There are two methods to measure shocking lead impedance: delivery of high-energy shocks that require patient sedation, and the painless measurement of impedance from subthreshold test pulses. The aim of this study was to compare the two methods.
Methods: The study included 131 patients implanted with a standard DR (n = 71) or VR (n = 60) ICD connected to either single-coil (n = 39) or dual-coil (n = 92) defibrillation leads. The noninvasive high-energy impedance test was done using a 17 J shock after induction of ventricular tachyarrhythmias and compared to a 0.4 μJ test pulse used by the ICD for the subthreshold measurements.
Results: Defibrillation lead impedance measurements were not significantly different between patients with the same shocking vector configuration.

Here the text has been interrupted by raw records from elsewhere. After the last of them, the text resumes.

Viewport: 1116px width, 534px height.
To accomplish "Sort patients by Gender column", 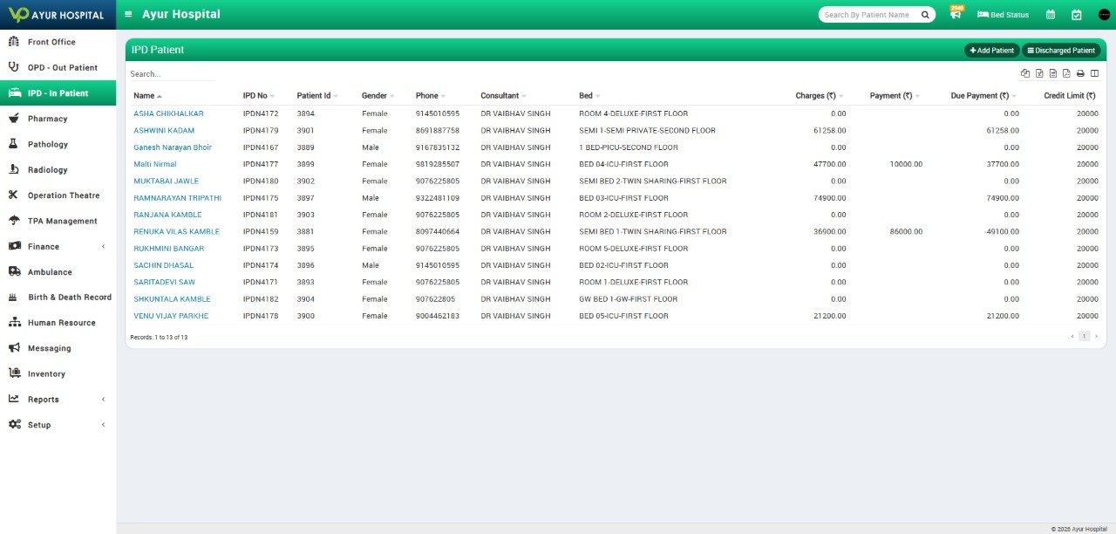I will pyautogui.click(x=374, y=95).
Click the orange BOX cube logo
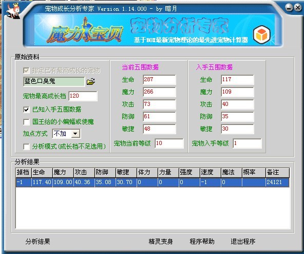 (262, 34)
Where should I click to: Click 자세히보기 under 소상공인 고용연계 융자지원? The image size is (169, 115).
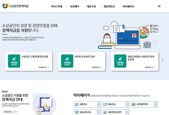tap(44, 67)
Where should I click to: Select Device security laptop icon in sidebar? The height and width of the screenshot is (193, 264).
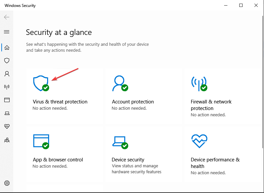(7, 113)
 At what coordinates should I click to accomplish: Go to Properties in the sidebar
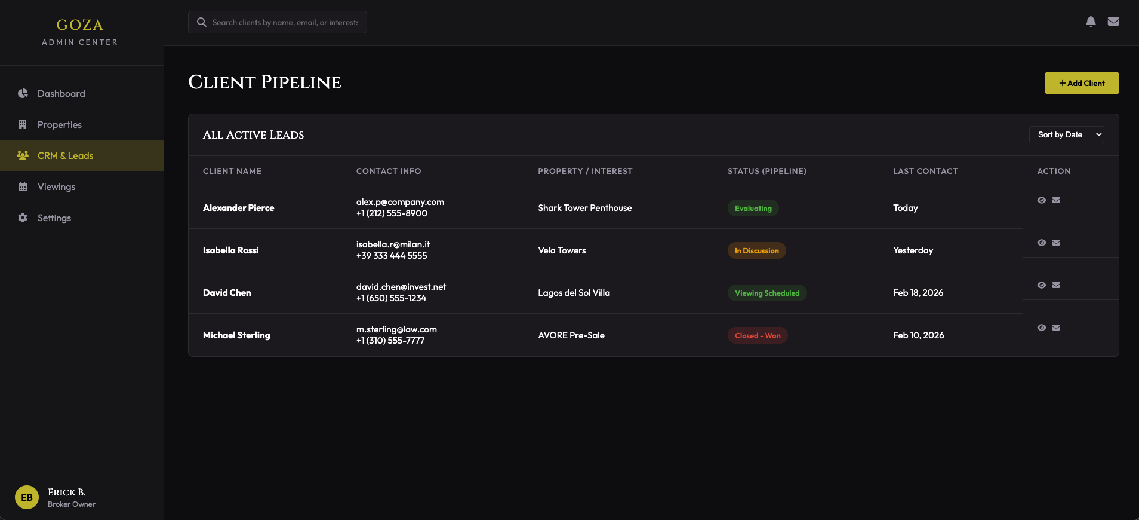[59, 125]

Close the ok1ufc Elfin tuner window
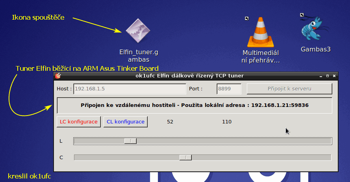[x=334, y=75]
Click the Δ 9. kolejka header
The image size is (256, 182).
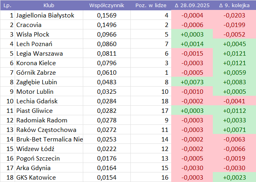coord(234,6)
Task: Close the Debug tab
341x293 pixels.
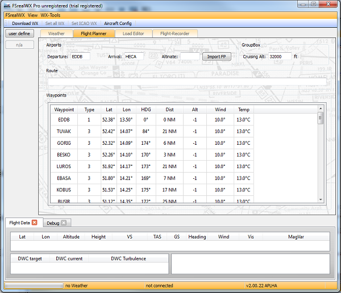Action: pyautogui.click(x=64, y=223)
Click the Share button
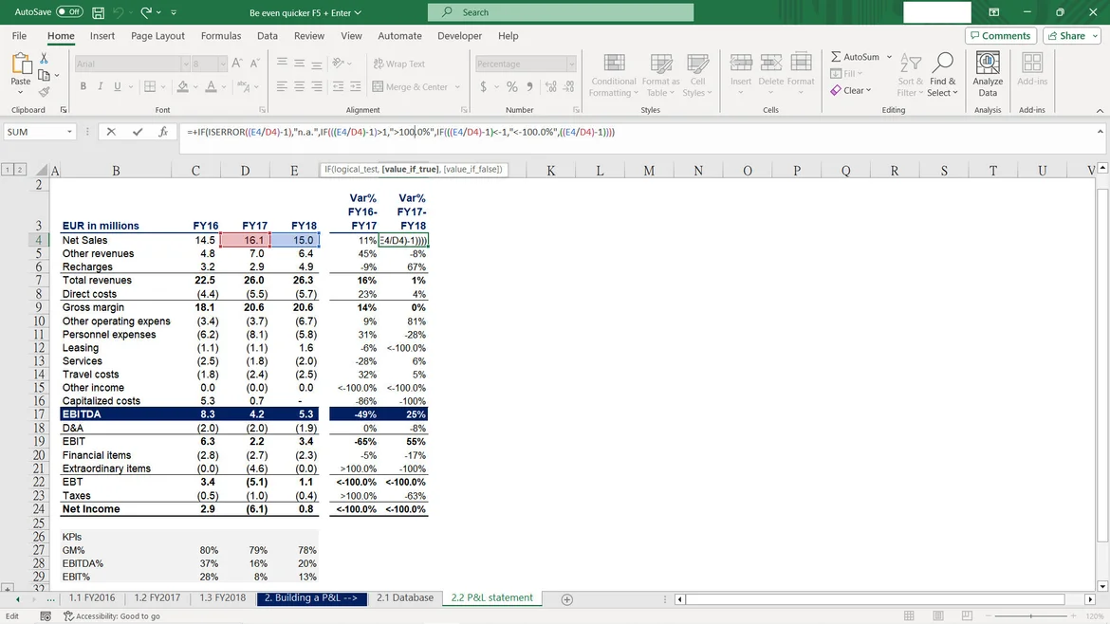The width and height of the screenshot is (1110, 624). pos(1070,36)
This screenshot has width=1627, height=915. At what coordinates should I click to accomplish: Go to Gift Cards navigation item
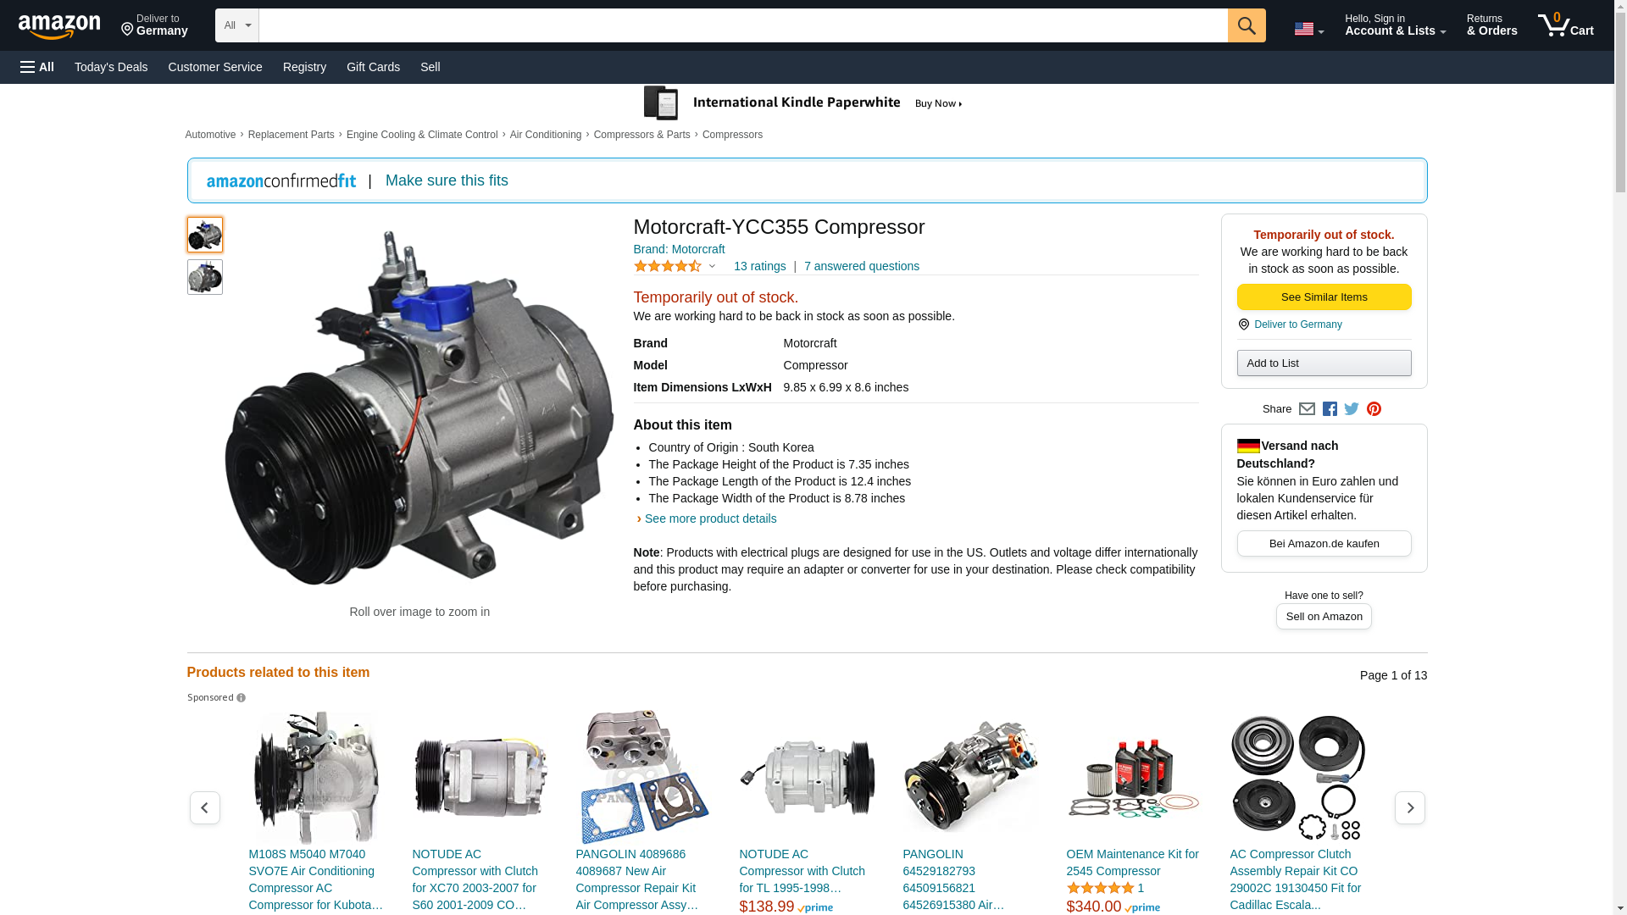373,67
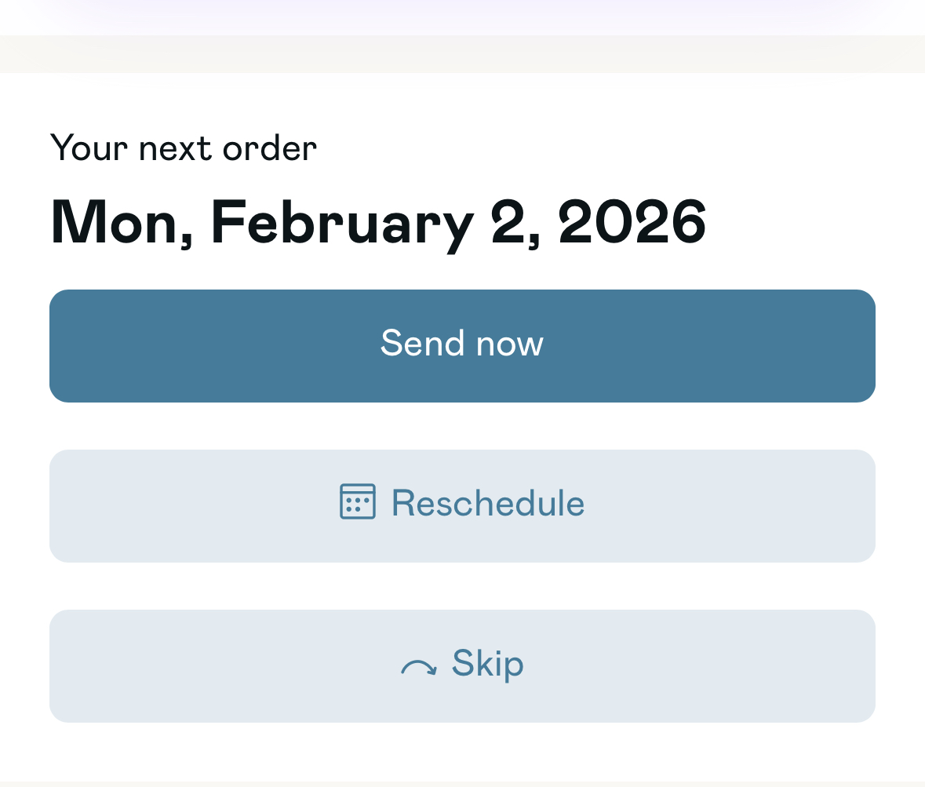Screen dimensions: 925x787
Task: Open the Reschedule option
Action: (x=462, y=505)
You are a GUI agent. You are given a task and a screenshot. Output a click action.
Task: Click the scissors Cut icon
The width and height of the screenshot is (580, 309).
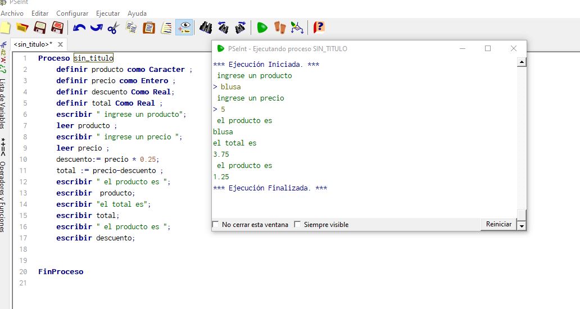point(114,27)
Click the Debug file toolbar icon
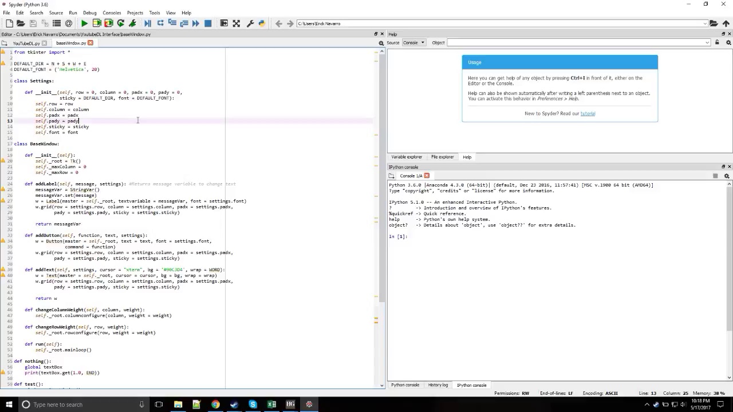 click(147, 23)
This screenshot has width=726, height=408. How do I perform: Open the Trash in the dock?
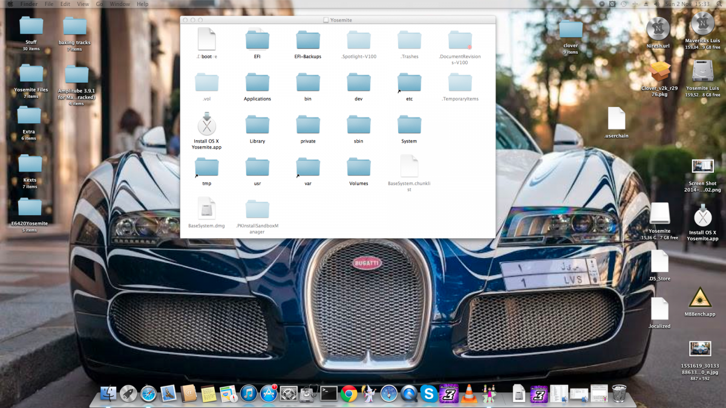(620, 393)
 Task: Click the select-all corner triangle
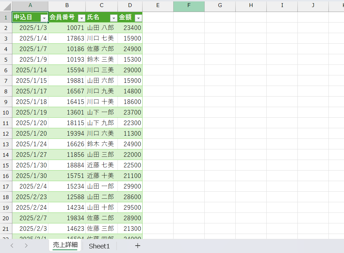click(x=6, y=6)
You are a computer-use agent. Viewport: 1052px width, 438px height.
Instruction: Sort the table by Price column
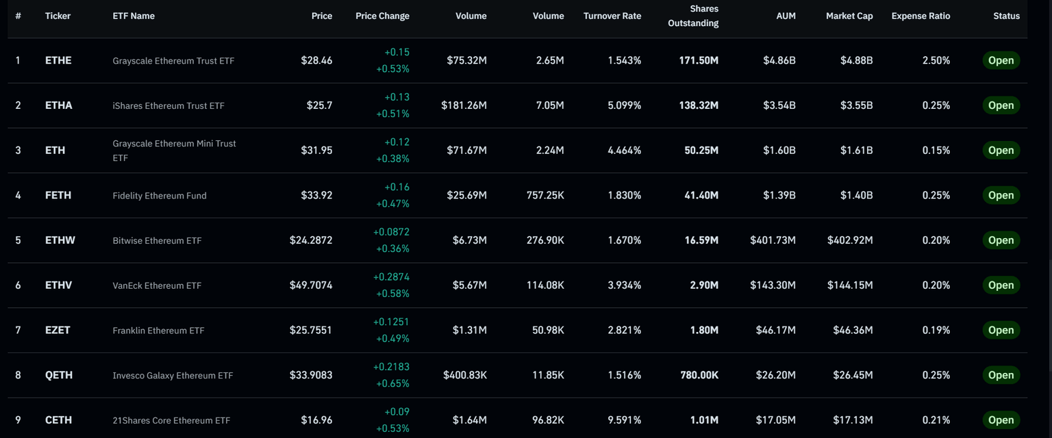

In patients with a single-coil defibrillation lead the impedance was 62 ± 9 Ω with the high-energy shock and 62 ± 8 Ω with the subthreshold test pulses (P = 0.13). Patients with a dual-coil configuration recorded average impedances of 40 ± 5 Ω from both tests (P = 0.44). While there was no difference in values recorded within each lead configuration, there was a significant difference in impedance between the single-coil and the dual-coil patient groups (P = 0.001).
Conclusions: There was no significant difference between shocking lead impedances measured with the high-energy shock or the subthreshold test pulses. This offers the possibility of noninvasive, low-energy serial measurements of shocking lead impedance at follow-up visits and removing the need for sedation.